I am a “wanna be”. There are pretty specific requirements for such a role.
- Not be much of much.
- Have had potential at one point of life to be more.
- Not follow through.
- Not know how to follow through.
- Dream about being someone or something else.
This is the life of a wanna be, a loser, a me. I am pretty smart, pretty nice, pretty funny, but I am not good at anything. I am kind of a loser in a lot of ways. I feel like I am not crushing it at work. I feel hopelessly in the middle. I am Middle Michelle… not bad, not great, not sad, not happy. I am not passionately engaged or passionately disengaged.

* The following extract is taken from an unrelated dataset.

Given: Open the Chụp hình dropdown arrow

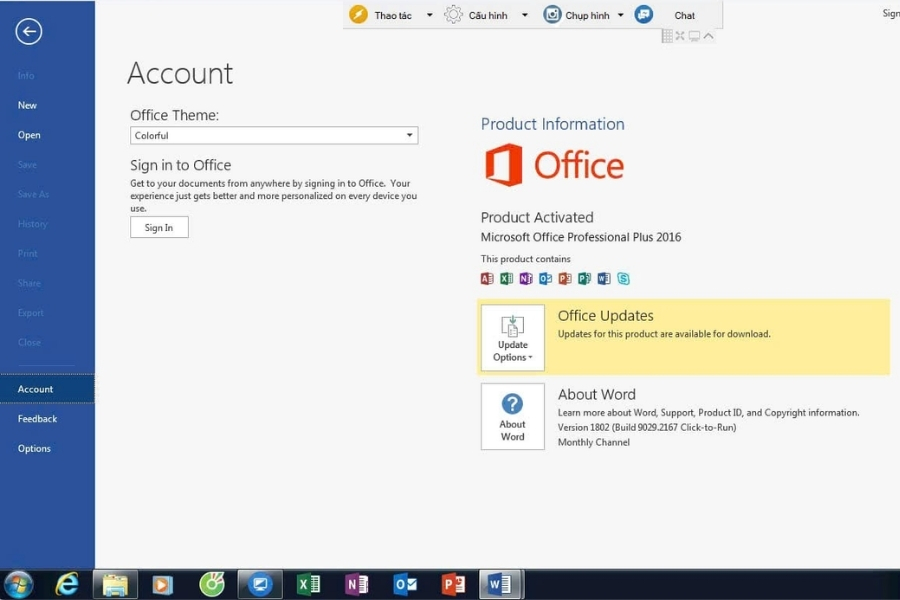Looking at the screenshot, I should (620, 14).
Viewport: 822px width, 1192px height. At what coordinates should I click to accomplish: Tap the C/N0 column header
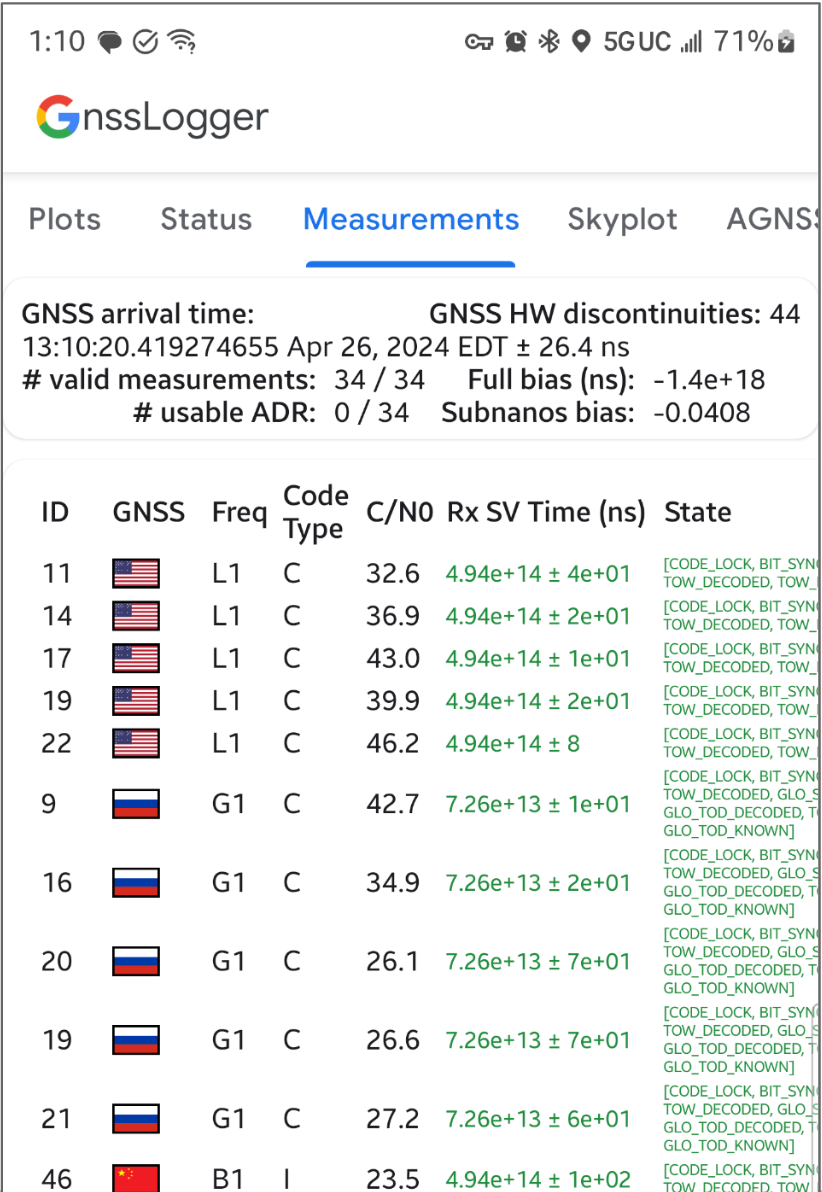click(x=399, y=512)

Am I sedated? Am I lost? Or, am i painfully mediocre… just another regular ass person that thought they were going to change and save the world. I am just NOT a big deal, and I am really bummed at the prospect of coming to terms with this reality.

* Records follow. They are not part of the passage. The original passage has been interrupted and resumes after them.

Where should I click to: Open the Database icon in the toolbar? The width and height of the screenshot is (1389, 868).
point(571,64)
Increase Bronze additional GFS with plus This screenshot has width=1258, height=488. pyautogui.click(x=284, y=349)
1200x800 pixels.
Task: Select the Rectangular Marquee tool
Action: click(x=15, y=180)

I thought I was going to be interesting and wild and weird forever. Most of those parts of me were aided by the intoxication of myself and those around me. I was never those things. I was always just me.
Is there a version of me that can still do something great? Is it possible to be the lame, loser, underachiever that is me…and still DO something great. Like, maybe I can’t BE great, but maybe I can DO great. Be is what I am. I can’t change that. I was always screwed in this regard. Perhaps, though, I can DO something new and interesting. Maybe I can be scared but still do something. Maybe it isn’t over even though I am increasingly SUREEEE that I am a lame, loser, freakazoid, boring, wannabe, idiot that stresses out a lot over dumb stuff.
Maybe I can still do something. Maybe I haven’t sung my last song after all. Maybe, this wannabe can fly.